I use Photoshop Elements (PSE) for the majority of my image editing work. One reason I like it is the built-in organizer. That organizer maintains its data in a catalog file and both the organizer and the file are extremely smart. One powerful feature is the ability to deal with offline data - you can put images on a CD, remove the main files from your hard drive, and have PSE prompt you for the CD when you attempt to edit or view those images.
What I didn't know was that the smartness extends to the catalog backup feature. My mistake was having both hard disks accessible at the same time and the result was that the catalog ended up thinking that all the images were on the D: drive rather than on the C: drive (which is actually where they all were after I just copied the "Photos" folder from old to new).

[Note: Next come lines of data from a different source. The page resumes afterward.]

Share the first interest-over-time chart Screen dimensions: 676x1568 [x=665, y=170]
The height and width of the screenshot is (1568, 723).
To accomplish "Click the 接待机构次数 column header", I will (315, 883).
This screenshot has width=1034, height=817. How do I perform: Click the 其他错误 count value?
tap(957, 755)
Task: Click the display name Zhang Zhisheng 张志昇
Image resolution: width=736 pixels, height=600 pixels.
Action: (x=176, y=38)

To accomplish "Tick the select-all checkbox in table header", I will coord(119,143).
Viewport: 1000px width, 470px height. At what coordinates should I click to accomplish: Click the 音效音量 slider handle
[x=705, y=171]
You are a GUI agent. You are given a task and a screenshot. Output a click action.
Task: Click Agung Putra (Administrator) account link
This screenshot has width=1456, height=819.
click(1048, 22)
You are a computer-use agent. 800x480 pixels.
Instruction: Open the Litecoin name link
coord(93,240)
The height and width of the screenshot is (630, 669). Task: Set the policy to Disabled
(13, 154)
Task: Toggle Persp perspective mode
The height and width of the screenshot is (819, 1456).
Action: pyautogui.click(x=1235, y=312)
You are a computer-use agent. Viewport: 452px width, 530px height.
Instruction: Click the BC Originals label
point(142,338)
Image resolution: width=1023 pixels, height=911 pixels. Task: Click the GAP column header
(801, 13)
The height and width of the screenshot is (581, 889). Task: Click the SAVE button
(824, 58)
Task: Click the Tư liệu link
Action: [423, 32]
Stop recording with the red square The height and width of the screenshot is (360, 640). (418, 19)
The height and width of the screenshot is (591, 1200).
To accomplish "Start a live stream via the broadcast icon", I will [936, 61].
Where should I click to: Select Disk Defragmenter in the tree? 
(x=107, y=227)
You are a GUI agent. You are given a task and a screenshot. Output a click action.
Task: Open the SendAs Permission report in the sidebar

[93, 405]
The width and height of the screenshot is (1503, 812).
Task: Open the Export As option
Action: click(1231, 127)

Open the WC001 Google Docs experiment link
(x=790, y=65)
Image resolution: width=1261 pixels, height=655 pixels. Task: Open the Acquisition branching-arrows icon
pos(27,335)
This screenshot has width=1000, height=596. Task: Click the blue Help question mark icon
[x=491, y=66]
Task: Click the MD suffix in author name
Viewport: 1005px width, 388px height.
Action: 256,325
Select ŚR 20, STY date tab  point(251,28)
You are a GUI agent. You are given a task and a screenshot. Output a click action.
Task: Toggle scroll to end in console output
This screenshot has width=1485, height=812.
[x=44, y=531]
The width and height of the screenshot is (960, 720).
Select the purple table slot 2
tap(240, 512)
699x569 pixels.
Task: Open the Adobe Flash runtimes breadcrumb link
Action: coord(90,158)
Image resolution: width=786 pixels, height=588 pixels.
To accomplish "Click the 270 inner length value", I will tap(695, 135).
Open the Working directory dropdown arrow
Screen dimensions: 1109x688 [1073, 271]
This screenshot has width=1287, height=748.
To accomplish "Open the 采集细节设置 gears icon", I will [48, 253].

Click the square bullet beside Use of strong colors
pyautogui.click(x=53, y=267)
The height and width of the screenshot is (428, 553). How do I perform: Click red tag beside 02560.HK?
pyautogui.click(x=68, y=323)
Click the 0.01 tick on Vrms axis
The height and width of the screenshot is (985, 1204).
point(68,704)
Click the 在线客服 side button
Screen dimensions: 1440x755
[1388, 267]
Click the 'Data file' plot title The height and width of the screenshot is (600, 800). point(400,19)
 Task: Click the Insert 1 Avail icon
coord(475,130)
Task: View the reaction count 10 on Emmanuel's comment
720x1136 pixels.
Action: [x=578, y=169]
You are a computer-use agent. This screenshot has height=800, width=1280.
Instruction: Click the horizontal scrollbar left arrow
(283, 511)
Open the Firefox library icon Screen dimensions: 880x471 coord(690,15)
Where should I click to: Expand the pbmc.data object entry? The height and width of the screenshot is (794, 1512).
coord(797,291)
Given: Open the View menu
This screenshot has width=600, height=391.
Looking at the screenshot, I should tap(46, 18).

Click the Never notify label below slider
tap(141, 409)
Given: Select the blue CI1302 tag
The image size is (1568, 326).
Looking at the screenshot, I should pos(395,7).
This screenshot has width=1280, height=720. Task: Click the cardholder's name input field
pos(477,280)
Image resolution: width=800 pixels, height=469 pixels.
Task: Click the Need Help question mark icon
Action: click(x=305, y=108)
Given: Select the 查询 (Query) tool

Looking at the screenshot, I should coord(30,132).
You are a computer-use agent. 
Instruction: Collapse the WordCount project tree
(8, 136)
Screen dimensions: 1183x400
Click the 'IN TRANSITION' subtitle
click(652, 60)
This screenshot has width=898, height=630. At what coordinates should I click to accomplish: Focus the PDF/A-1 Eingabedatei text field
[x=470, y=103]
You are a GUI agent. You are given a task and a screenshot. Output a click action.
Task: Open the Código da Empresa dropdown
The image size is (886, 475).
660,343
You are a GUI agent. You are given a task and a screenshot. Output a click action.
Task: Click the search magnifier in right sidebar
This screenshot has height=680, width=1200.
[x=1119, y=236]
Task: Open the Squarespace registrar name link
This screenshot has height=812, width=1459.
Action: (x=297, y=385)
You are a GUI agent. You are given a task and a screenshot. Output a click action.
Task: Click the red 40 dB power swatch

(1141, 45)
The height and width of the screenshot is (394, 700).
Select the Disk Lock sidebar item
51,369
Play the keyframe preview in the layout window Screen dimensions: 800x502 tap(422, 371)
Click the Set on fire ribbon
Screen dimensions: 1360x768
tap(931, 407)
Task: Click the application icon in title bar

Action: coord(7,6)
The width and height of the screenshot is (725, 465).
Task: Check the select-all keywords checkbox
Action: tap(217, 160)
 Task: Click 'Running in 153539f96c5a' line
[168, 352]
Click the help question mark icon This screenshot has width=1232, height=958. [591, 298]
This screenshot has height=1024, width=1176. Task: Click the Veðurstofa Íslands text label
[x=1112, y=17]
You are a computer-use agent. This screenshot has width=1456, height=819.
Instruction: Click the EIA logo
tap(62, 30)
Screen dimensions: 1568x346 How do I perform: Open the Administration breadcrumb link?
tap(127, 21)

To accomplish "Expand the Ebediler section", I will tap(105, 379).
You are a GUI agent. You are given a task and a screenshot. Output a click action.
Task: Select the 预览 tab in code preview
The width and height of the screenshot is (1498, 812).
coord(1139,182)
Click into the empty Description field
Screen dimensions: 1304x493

Either I'm too smart for PSE or it's too smart for me. This will settle after some time, but it's been an annoyance.
That's about it, though. Hard to complain very loudly.
I've been using Windows XP for over 8 years. It was a tremendous advance in 2002 when it first appeared and I, like many others, rushed to embrace it. In my entire computing career I've never used one version of an operating system for such a long time. Of course, that record is partially the result of avoiding Vista and then being lazy about migrating to 7.
Windows 7 is better than XP, hands down. I'm happy.